→ **WHAT IS EXPECTED**: Reproduce the following listing word for word.

→ **DATA SUPPLIED**:
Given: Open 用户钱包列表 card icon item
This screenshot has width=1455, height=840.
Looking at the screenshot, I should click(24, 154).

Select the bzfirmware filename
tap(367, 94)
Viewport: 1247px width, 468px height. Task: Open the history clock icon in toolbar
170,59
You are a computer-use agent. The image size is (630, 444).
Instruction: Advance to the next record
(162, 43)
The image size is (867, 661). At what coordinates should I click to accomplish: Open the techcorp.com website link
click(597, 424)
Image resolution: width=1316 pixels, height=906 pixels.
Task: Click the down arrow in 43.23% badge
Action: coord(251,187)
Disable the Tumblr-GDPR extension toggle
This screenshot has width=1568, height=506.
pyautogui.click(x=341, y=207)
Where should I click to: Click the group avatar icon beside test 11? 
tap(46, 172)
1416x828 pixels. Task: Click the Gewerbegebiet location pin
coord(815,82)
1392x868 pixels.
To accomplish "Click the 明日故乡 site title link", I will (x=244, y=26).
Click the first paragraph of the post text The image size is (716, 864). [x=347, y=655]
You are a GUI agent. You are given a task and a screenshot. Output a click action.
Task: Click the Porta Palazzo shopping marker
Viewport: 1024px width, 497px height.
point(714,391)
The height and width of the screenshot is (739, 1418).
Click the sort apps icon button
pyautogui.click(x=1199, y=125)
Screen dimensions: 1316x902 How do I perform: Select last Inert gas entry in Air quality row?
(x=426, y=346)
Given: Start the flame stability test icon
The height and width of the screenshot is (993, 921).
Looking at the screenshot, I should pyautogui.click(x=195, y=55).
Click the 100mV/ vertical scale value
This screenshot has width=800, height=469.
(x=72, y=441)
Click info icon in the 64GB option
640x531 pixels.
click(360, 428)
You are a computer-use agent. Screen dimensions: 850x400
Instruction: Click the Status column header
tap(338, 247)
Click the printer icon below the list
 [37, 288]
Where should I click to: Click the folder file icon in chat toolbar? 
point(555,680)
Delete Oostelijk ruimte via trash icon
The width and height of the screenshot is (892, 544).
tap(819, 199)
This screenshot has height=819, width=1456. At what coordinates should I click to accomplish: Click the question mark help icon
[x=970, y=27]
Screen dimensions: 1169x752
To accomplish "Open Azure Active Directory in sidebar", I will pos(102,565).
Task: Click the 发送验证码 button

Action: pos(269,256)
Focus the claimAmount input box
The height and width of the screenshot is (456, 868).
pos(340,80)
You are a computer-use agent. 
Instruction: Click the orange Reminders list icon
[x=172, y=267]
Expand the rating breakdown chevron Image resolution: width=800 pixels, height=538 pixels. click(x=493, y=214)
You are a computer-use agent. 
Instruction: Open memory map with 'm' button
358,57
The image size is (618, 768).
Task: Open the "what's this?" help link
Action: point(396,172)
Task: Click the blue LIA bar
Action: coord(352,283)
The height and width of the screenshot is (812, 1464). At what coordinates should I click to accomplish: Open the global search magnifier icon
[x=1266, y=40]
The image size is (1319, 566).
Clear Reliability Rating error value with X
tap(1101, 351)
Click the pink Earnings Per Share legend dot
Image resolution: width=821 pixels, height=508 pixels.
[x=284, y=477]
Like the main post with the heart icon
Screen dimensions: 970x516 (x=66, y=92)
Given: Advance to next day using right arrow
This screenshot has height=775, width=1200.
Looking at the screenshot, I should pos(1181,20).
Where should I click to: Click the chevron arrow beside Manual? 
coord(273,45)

→ **THE RESPONSE**:
Given: Open 用户钱包列表 card icon item
This screenshot has width=1455, height=840.
Looking at the screenshot, I should click(24, 154).

Select the bzfirmware filename
tap(367, 94)
Viewport: 1247px width, 468px height. Task: Open the history clock icon in toolbar
170,59
You are a computer-use agent. The image size is (630, 444).
Instruction: Advance to the next record
(162, 43)
The image size is (867, 661). At what coordinates should I click to accomplish: Open the techcorp.com website link
click(597, 424)
Image resolution: width=1316 pixels, height=906 pixels.
Task: Click the down arrow in 43.23% badge
Action: coord(251,187)
Disable the Tumblr-GDPR extension toggle
This screenshot has width=1568, height=506.
pyautogui.click(x=341, y=207)
Where should I click to: Click the group avatar icon beside test 11? 
tap(46, 172)
1416x828 pixels. Task: Click the Gewerbegebiet location pin
coord(815,82)
1392x868 pixels.
To accomplish "Click the 明日故乡 site title link", I will (x=244, y=26).
Click the first paragraph of the post text The image size is (716, 864). [x=347, y=655]
You are a GUI agent. You are given a task and a screenshot. Output a click action.
Task: Click the Porta Palazzo shopping marker
Viewport: 1024px width, 497px height.
point(714,391)
The height and width of the screenshot is (739, 1418).
Click the sort apps icon button
pyautogui.click(x=1199, y=125)
Screen dimensions: 1316x902 How do I perform: Select last Inert gas entry in Air quality row?
(x=426, y=346)
Given: Start the flame stability test icon
The height and width of the screenshot is (993, 921).
Looking at the screenshot, I should pyautogui.click(x=195, y=55).
Click the 100mV/ vertical scale value
This screenshot has width=800, height=469.
(x=72, y=441)
Click info icon in the 64GB option
640x531 pixels.
click(360, 428)
You are a computer-use agent. Screen dimensions: 850x400
Instruction: Click the Status column header
tap(338, 247)
Click the printer icon below the list
 [37, 288]
Where should I click to: Click the folder file icon in chat toolbar? 
point(555,680)
Delete Oostelijk ruimte via trash icon
The width and height of the screenshot is (892, 544).
tap(819, 199)
This screenshot has height=819, width=1456. At what coordinates should I click to accomplish: Click the question mark help icon
[x=970, y=27]
Screen dimensions: 1169x752
To accomplish "Open Azure Active Directory in sidebar", I will pos(102,565).
Task: Click the 发送验证码 button

Action: pos(269,256)
Focus the claimAmount input box
The height and width of the screenshot is (456, 868).
pos(340,80)
You are a computer-use agent. 
Instruction: Click the orange Reminders list icon
[x=172, y=267]
Expand the rating breakdown chevron Image resolution: width=800 pixels, height=538 pixels. click(x=493, y=214)
You are a computer-use agent. 
Instruction: Open memory map with 'm' button
358,57
The image size is (618, 768).
Task: Open the "what's this?" help link
Action: point(396,172)
Task: Click the blue LIA bar
Action: coord(352,283)
The height and width of the screenshot is (812, 1464). At what coordinates should I click to accomplish: Open the global search magnifier icon
[x=1266, y=40]
The image size is (1319, 566).
Clear Reliability Rating error value with X
tap(1101, 351)
Click the pink Earnings Per Share legend dot
Image resolution: width=821 pixels, height=508 pixels.
[x=284, y=477]
Like the main post with the heart icon
Screen dimensions: 970x516 (x=66, y=92)
Given: Advance to next day using right arrow
This screenshot has height=775, width=1200.
Looking at the screenshot, I should pos(1181,20).
Where should I click to: Click the chevron arrow beside Manual? 
coord(273,45)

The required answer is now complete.